Syndecan
Syndecans are a family of transmembrane heparan sulfate proteoglycans (HSPGs) involved in cell signaling, cell adhesion, and cytoskeletal organization. They are found on the surface of nearly all mammalian cells and play critical roles in development, tissue repair, inflammation, and cancer.
Syndecans consist of a core protein with an ectodomain (extracellular domain), a transmembrane domain, and a cytoplasmic domain. The ectodomain carries covalently attached heparan sulfate (HS) and chondroitin sulfate (CS) glycosaminoglycan (GAG) chains. The number and composition of these GAG chains vary depending on the syndecan type, cell type, and developmental stage.
There are four main members of the syndecan family in mammals: syndecan-1 (SDC1), syndecan-2 (SDC2), syndecan-3 (SDC3), and syndecan-4 (SDC4). Each syndecan isoform has a distinct tissue distribution and functional role, although there is also significant overlap and redundancy.
The heparan sulfate chains on syndecans mediate interactions with a wide range of extracellular ligands, including growth factors, cytokines, chemokines, extracellular matrix components (e.g., collagen, fibronectin), and enzymes. These interactions can modulate ligand activity, receptor binding, and downstream signaling pathways.
The cytoplasmic domains of syndecans interact with intracellular signaling molecules and cytoskeletal proteins, providing a link between the extracellular environment and the cell interior. These interactions influence cell shape, motility, and gene expression.

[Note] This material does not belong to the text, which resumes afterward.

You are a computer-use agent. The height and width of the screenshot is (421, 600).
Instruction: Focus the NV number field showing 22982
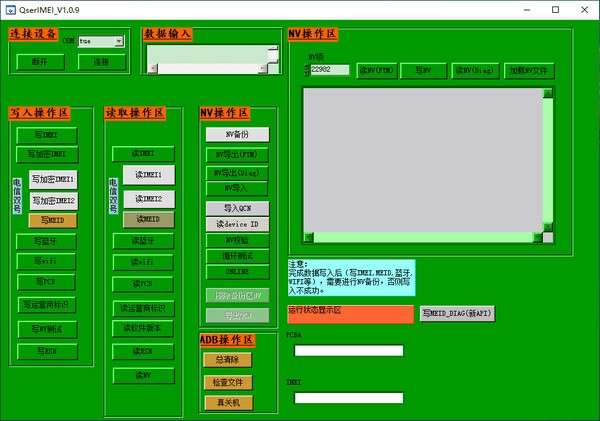(x=330, y=70)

Syndecans are shed from the cell surface by proteolytic cleavage (shedding), releasing the ectodomain into the extracellular space. Shedding can be regulated by various stimuli and can modulate syndecan function by altering cell surface expression or by generating soluble ectodomains that act as signaling molecules.

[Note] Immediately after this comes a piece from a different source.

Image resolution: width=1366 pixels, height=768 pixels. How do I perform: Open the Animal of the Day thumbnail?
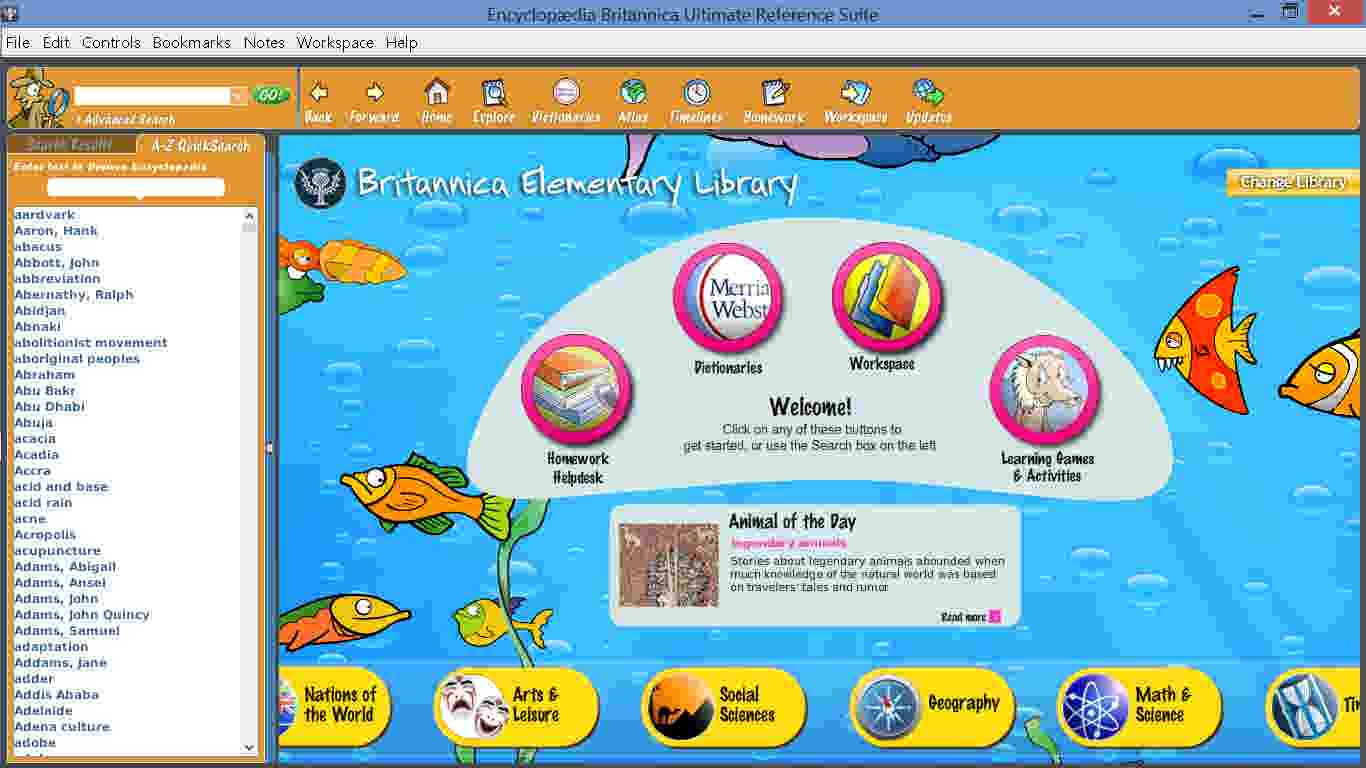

Syndecan function is regulated by multiple mechanisms, including transcriptional control, post-translational modifications (e.g., phosphorylation, glycosylation), and proteolytic shedding. Dysregulation of syndecan expression or function has been implicated in various diseases, including cancer, fibrosis, and inflammation.
Syndecans are therapeutic targets for drug development. Strategies being explored include targeting syndecan expression, modulating heparan sulfate chain composition, and inhibiting syndecan shedding.